Há um a fronteira invisível que foi interiorizada, há uma barreira invisível dentro de nós. O mundo mudou porque as crises se vão agudizar: crises no trabalho, crises sociais, crises financeiras, crises económicas…Há um agudizar-se de várias crises e isso vai exigir uma energia, um pensamento, uma ética que é preciso ser testada.
Precisamos de ser criativos neste mundo e encontrar novas soluções. Não pensarmos a partir do esquema do mundo que deixámos, mas pensarmos em novas soluções e afirmarmos neste momento grandes valores. Porque os grandes valores não são para ser vividos e praticados em tempos fáceis. Os valores são para ser testados nos momentos difíceis.
[Entrevistador – Qual é o papel da Igreja?]
Por um lado, a Igreja precisa de se alimentar e alimentar a dimensão espiritual, por outro, precisa de ‘saciar a sede dos últimos dos últimos’. Mas não é um ou, ou. Não é ou assumimos esta dimensão espiritual e contemplativa ou tornamo-nos um catolicismo social. Um catolicismo vital alimenta-se da palava, da mística, da contemplação…
Passa por dar pão a quem tem fome, vestir quem está nu, dar água a quem tem sede… e tudo o que essa linguagem parabólica representa
[Entrevistador – Morrem em média em Portugal cerca de 300 pessoas por dia. Como é que se consegue lidar com o luto num momento em que estamos impedidos de fazer essa última despedida]
Esse luto que as famílias não puderam fazer, é uma dor que continua viva, é como se os mortos não tivessem sido sepultados… Essa é uma realidade das nossas sociedades. É preciso encontrar forma de poder fazer uma celebração mesmo que pequena. E depois pensarmos como sociedade também nos mortos.
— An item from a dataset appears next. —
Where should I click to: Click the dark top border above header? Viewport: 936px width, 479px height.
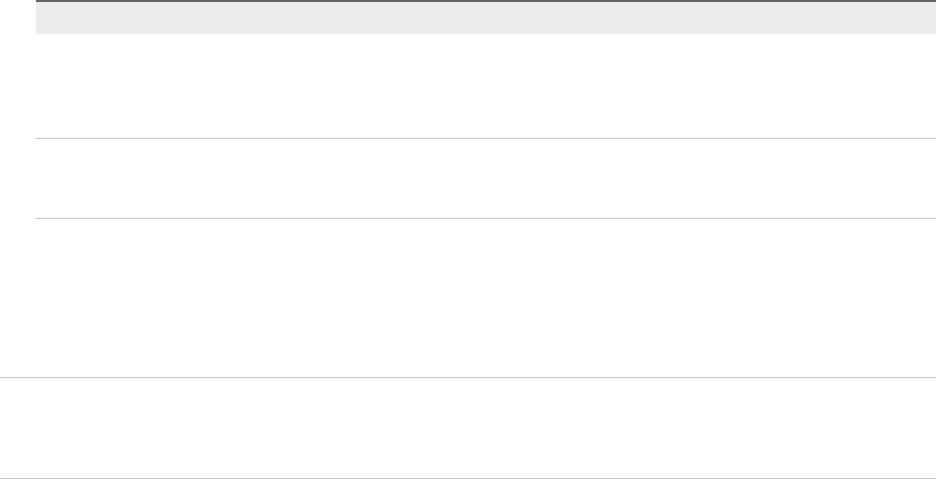(478, 1)
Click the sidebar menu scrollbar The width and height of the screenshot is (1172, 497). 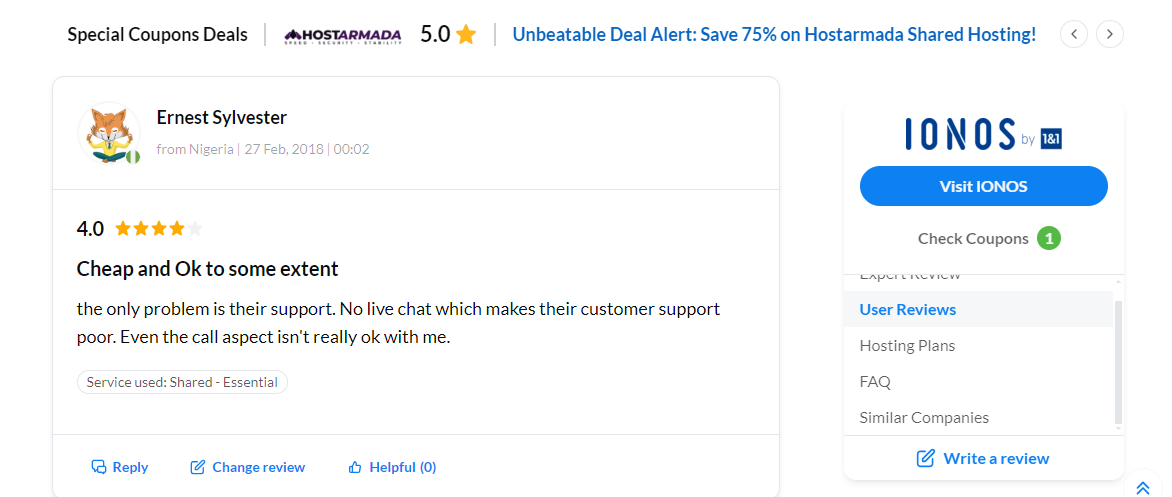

Talvez declarar o luto nacional numa data mais adiante e fazer alguma celebração como coletividade para ajudarmos a sepultar os nossos mortos.
A nós que vivemos esta crise trazemos dentro de nós este trauma, quer como indivíduos, quer como sociedade. O que vamos fazer com este trauma? Vamos viver a vida apaixonadamente e com outra resiliência, maturando as nossas escolhas e ampliando os nossos horizontes? Ou vamos fugir deste trauma e vamos tentar uma enésima forma de ‘escapismo’ que é voltar ao lufa-lufa de um presente que nos engula e nos leve, sobretudo, para um estilo de vida em que a vida nunca se pensa até ao fim, nunca se reflete nas suas últimas questões, nas suas últimas consequências.
Possivelmente o grande dom que esta pandemia nos trouxe, trouxe-nos perguntas, trouxe-nos um capital de perguntas que podemos colocar hoje com outra verdade e com outra autenticidade, quer como comunidade, quer individualmente.
Acredito muito na força da vocação individual. A diferença não se faz apenas pelo número, a diferença faz-se muitas vezes a começar por uma pessoa. Uma pessoa é capaz de transformar o mundo. Todos nós, com pequenas ações, podemos transformar o mundo.
O Papa sozinho à chuva, na Praça de S. Pedro, que ele quis vazio, quis ficar ali a dialogar com o vazio. É uma daquelas imagens que não vamos esquecer. Naquele momento ele humanizou o vazio e tornou o vazio matéria de um diálogo maior que não acaba apenas na fronteira do visível.
Essa ligação com as igrejas fechadas, o vazio das igreja é um património. Não podemos fazer de conta que o vazio se vai embora quando as igrejas se voltarem a encherem. Aquele vazio já não se vai embora. Temos que trabalhar aquele vazio.Nós seremos o pais que se segue nós seremos e fazemos o pais que se segue.